=== WORK ORDER ===
Leave out the pictures and print the records below exactly.

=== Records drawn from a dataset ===
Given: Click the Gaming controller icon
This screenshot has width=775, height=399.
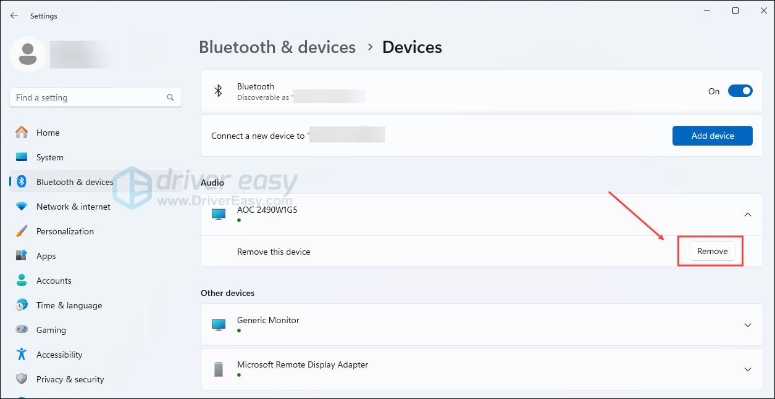Looking at the screenshot, I should click(22, 330).
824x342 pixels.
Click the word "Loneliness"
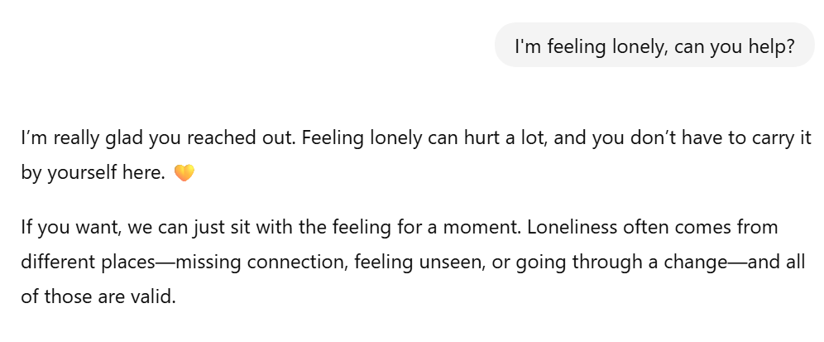(x=568, y=226)
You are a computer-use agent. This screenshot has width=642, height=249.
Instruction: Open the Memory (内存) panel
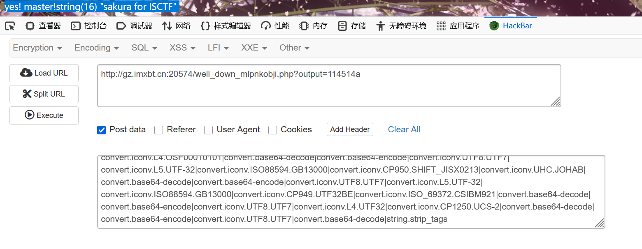coord(314,26)
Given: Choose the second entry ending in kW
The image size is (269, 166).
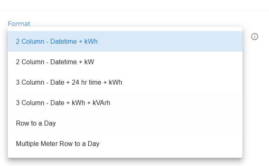Looking at the screenshot, I should 125,62.
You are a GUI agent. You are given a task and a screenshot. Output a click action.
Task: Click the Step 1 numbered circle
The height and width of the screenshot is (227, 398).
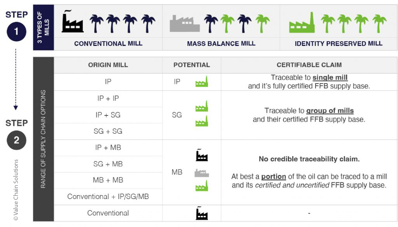16,32
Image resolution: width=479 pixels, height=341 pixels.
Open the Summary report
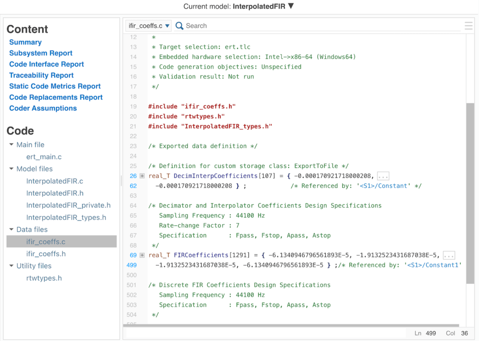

=== TASK ANSWER ===
Given: Click the Gaming controller icon
This screenshot has width=775, height=399.
Looking at the screenshot, I should click(22, 330).
824x342 pixels.
Click the word "Loneliness"
(x=568, y=226)
You are a computer-use agent. This screenshot has width=642, height=249.
Instruction: Open the Memory (内存) panel
coord(314,26)
Given: Choose the second entry ending in kW
The image size is (269, 166).
Looking at the screenshot, I should 125,62.
You are a GUI agent. You are given a task and a screenshot. Output a click action.
Task: Click the Step 1 numbered circle
The height and width of the screenshot is (227, 398).
16,32
Image resolution: width=479 pixels, height=341 pixels.
Open the Summary report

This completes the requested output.